MATERIAL TO PROCESS ::
==*==
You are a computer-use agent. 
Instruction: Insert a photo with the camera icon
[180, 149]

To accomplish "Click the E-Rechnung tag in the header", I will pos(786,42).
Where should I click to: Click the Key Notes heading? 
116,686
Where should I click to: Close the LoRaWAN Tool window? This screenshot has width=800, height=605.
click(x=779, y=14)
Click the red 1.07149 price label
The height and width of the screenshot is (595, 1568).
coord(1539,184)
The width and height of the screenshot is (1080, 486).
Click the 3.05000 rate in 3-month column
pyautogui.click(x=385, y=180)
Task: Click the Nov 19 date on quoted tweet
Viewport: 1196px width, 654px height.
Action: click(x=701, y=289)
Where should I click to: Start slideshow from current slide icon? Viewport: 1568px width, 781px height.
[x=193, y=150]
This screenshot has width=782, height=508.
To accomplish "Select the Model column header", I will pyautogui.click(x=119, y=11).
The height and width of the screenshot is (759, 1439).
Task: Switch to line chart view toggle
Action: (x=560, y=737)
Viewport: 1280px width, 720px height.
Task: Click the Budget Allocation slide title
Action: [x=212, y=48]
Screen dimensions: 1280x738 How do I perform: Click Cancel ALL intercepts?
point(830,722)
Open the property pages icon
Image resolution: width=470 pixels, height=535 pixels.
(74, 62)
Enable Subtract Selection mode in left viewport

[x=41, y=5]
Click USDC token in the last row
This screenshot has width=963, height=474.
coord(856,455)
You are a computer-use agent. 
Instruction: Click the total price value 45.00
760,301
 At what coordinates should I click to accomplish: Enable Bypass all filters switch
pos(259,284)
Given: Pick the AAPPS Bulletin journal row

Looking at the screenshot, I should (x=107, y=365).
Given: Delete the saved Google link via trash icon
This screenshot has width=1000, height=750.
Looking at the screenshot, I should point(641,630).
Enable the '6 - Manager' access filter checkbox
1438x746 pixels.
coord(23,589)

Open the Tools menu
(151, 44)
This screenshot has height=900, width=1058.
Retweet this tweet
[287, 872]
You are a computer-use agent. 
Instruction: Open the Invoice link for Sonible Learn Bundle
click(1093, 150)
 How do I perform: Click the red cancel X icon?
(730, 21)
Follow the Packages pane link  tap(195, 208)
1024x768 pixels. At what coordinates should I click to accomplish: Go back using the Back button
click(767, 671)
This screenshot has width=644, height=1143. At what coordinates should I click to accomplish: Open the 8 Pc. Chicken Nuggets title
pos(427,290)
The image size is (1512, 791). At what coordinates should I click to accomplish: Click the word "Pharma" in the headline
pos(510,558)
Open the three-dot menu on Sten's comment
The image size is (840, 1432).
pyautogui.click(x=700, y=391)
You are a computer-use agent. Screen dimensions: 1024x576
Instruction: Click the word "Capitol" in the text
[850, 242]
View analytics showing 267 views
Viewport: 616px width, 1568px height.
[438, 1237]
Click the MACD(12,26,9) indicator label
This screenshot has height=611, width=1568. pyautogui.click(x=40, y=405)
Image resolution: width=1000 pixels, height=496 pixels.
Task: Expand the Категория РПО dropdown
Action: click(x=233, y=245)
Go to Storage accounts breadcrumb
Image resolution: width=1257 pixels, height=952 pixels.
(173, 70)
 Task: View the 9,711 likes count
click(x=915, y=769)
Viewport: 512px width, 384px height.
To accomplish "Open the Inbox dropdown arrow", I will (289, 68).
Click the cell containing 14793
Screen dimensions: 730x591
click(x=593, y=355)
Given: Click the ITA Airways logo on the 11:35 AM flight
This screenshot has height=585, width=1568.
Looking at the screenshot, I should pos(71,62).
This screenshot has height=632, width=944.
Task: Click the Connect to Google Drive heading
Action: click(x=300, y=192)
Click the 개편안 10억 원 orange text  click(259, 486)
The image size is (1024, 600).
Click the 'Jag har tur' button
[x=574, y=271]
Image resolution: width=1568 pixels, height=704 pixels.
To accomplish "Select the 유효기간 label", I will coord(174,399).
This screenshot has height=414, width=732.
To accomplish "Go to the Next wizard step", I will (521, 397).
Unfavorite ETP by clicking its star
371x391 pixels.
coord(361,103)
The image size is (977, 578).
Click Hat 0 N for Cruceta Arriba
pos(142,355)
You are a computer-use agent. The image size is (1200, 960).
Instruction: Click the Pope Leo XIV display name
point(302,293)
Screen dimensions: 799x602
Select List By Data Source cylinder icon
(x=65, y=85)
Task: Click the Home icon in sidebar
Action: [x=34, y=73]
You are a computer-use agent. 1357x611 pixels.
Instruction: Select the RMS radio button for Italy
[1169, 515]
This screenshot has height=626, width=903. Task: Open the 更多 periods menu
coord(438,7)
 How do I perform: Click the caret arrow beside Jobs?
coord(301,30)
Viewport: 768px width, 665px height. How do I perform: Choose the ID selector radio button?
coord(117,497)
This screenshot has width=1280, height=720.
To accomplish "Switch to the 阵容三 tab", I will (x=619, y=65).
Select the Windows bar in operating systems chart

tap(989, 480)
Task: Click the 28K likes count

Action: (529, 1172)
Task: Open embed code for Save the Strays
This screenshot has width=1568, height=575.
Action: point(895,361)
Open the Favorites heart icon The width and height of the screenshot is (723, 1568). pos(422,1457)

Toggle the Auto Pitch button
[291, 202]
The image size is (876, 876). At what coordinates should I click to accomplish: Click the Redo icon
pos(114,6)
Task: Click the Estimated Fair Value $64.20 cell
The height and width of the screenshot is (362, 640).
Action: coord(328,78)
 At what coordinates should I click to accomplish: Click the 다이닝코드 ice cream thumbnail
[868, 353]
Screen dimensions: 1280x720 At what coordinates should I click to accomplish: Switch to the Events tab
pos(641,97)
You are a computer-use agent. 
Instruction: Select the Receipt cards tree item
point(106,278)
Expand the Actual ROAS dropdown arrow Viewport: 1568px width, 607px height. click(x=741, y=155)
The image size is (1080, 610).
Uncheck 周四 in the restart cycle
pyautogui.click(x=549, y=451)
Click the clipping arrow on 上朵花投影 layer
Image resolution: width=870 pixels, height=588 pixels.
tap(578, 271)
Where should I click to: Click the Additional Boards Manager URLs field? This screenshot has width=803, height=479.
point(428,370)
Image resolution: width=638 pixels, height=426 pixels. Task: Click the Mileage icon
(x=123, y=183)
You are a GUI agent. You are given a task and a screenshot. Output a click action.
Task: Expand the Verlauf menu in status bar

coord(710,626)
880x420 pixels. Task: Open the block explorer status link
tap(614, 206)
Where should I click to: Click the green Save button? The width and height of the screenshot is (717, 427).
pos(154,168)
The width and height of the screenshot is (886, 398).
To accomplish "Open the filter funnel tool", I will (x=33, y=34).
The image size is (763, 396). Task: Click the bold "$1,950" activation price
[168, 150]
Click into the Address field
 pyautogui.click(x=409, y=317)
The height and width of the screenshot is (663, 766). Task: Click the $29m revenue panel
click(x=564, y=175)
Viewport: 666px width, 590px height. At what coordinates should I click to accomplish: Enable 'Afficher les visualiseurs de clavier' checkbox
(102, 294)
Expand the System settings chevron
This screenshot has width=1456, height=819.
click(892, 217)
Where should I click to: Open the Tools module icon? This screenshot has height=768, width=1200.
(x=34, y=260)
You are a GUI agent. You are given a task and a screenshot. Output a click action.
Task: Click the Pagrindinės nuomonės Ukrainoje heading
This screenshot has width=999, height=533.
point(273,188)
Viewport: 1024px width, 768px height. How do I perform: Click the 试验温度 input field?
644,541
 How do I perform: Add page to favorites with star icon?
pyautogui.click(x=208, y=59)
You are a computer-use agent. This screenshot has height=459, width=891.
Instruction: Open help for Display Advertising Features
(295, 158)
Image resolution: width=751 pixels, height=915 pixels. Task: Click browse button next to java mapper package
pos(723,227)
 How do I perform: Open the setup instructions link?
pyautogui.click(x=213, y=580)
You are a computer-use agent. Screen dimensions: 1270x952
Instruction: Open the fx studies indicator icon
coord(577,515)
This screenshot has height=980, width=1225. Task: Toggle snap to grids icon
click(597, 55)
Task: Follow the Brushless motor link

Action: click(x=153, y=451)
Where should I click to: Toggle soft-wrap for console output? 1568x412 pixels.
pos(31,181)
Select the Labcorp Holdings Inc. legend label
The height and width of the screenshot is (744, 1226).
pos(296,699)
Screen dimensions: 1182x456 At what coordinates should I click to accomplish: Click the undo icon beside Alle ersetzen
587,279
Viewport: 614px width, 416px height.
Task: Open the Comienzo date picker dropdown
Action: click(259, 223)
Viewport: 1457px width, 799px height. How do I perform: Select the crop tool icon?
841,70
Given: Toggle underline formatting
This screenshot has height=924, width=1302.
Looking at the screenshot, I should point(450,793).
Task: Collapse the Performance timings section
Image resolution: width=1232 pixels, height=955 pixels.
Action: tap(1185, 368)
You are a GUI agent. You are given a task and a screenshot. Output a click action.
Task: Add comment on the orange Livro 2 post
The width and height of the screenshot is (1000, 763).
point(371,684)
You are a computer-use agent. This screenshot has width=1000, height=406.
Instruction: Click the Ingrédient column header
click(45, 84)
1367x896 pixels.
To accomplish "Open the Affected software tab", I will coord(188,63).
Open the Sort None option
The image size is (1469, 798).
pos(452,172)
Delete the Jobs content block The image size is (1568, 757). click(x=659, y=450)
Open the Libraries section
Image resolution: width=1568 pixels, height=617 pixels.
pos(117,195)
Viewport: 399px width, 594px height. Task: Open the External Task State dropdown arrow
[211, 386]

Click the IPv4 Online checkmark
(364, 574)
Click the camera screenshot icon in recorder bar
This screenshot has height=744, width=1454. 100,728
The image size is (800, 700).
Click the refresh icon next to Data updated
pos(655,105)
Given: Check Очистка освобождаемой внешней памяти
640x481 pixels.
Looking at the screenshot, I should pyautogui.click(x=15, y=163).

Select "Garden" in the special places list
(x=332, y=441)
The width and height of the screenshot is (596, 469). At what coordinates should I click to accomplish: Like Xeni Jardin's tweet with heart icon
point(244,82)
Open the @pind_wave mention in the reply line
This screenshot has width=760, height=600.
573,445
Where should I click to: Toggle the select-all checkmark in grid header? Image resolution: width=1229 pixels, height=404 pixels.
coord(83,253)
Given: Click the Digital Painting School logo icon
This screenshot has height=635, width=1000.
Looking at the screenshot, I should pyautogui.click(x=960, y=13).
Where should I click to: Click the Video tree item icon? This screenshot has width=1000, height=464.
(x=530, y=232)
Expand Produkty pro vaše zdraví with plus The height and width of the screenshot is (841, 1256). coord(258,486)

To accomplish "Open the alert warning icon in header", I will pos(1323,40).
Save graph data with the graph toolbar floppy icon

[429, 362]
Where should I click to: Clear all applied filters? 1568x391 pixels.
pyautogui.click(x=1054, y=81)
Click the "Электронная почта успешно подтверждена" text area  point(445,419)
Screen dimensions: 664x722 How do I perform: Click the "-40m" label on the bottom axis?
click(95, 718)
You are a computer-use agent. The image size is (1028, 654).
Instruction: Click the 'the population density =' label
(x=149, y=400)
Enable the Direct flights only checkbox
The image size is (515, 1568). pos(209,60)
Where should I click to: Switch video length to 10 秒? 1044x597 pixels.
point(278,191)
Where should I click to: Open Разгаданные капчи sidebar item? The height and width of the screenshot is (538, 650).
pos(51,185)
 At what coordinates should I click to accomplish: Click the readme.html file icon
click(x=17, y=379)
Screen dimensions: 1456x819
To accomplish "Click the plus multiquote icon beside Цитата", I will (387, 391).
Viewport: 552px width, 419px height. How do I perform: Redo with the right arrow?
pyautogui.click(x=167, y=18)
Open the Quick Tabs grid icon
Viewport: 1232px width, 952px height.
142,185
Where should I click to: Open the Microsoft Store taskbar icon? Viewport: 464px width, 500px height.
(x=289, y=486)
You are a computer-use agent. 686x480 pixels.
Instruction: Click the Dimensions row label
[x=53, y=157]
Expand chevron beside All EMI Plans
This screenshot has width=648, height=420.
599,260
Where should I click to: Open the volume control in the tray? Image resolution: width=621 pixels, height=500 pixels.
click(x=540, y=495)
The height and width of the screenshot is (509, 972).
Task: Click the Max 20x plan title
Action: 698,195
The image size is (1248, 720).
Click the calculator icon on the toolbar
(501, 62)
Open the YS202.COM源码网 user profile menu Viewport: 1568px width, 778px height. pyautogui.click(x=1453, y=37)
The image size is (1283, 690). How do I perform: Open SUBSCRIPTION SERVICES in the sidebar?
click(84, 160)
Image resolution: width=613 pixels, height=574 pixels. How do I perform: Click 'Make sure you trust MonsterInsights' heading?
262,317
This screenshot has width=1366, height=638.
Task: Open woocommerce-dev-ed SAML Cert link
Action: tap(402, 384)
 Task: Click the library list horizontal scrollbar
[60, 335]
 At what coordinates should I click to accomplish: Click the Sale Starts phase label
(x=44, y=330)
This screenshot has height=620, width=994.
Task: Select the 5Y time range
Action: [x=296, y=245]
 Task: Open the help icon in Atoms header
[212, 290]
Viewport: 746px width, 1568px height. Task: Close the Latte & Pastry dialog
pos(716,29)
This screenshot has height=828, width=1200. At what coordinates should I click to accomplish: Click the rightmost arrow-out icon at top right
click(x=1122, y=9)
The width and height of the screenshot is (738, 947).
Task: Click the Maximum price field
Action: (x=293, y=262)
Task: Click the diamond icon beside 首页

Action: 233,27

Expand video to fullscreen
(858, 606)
==*==
TO DO ::
Counting only lines that contain the word "plus", state how many appear in the entries, and add nothing.

THE ANSWER ::
2